**Tasks to carry out:**
a: In the comment about Gateway tablet PCs, which teachers like the units?
b: In the comment about Gateway tablet PCs, swap "math teachers" for "science teachers" and write out the passage from "We use(d) Gateway" up to and including "life is decent.".
c: Pick up the comment about Gateway tablet PCs after its final sentence and carry it on.

**Provided text:**
******************************

And what the guy said about waiting 12 - 18 months is spot on. Remember how many touchscreen phones there were and how good they were before the iPhone came along? Exactly. The landscape is about to change and adopting new tech now will be expensive. Wait.
We use(d) Gateway M285/M295s (Score:3, Informative)
I work at a school district here in California that we've used OEM'd Gateway M285/M295 tablet PCs for a few years, and they've served their purpose. We've got hundreds of these units.
The good:
They do what they're advertised, and thats it. The math teachers like them, and thats about their only purpose.
The bad:
The drivers are funky. They seem to only work well with the factory image (LOADED with junkware). This makes creating and maintaining software images for the units cumbersome, not to mention the seemingly impossible task of finding a virgin version of WindowsXP Tablet Edition. The displays aren't very bright, which is painful in well-lit classrooms. The physical design (especially the keyboard) doesn't seem to hold well to a lot of use. Battery life is decent.

******************************

**Stored data:**
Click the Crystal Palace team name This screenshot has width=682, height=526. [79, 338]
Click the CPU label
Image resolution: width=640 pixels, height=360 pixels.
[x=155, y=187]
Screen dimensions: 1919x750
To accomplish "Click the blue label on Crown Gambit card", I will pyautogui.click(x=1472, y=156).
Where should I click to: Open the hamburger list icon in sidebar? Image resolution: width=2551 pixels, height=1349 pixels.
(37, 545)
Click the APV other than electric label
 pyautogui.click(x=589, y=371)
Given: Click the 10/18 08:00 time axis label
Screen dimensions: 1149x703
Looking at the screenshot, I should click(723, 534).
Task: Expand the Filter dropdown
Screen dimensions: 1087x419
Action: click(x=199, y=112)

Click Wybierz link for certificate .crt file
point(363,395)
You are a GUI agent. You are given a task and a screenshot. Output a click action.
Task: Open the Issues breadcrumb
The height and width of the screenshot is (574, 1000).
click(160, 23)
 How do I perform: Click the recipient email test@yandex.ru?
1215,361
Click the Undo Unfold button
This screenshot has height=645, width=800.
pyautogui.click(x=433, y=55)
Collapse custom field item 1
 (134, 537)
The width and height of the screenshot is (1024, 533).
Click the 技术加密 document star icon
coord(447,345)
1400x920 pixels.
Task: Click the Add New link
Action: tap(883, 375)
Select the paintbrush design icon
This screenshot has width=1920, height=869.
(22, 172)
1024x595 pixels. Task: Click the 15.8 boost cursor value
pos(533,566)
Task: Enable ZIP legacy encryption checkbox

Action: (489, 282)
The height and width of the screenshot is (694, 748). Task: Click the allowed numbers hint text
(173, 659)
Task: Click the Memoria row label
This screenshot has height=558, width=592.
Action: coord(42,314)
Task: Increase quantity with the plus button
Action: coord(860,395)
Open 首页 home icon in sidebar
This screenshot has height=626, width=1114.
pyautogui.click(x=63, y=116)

******************************

**Responses by task:**
a: The math teachers.

b:
We use(d) Gateway M285/M295s (Score:3, Informative)
I work at a school district here in California that we've used OEM'd Gateway M285/M295 tablet PCs for a few years, and they've served their purpose. We've got hundreds of these units.
The good:
They do what they're advertised, and thats it. The science teachers like them, and thats about their only purpose.
The bad:
The drivers are funky. They seem to only work well with the factory image (LOADED with junkware). This makes creating and maintaining software images for the units cumbersome, not to mention the seemingly impossible task of finding a virgin version of WindowsXP Tablet Edition. The displays aren't very bright, which is painful in well-lit classrooms. The physical design (especially the keyboard) doesn't seem to hold well to a lot of use. Battery life is decent.

c:
The worst:
The original OEM who we purchased them through has gone belly up. Even though our laptops had warranties, they all mean nothing now. Gateway doesn't support us. And the pens seem to fail at an alarming rate, and cost $79-99 each.
On the flipside, our district is moving to Mac, and thats been working very well. Apple's support for education makes you wonder why the rest of the industry hasn't caught up (its the customer, stupid!). We're at a standstill right now as to what to do with our aging tablets (that we get ZERO support for now). We don't want to get stuck in the same position as before, but Apple is also a proprietary system (but their support is awesome!!!).
I really, really like to see some good web-apps (ala Google Apps), or mutli-platform/open-source software that the students can use.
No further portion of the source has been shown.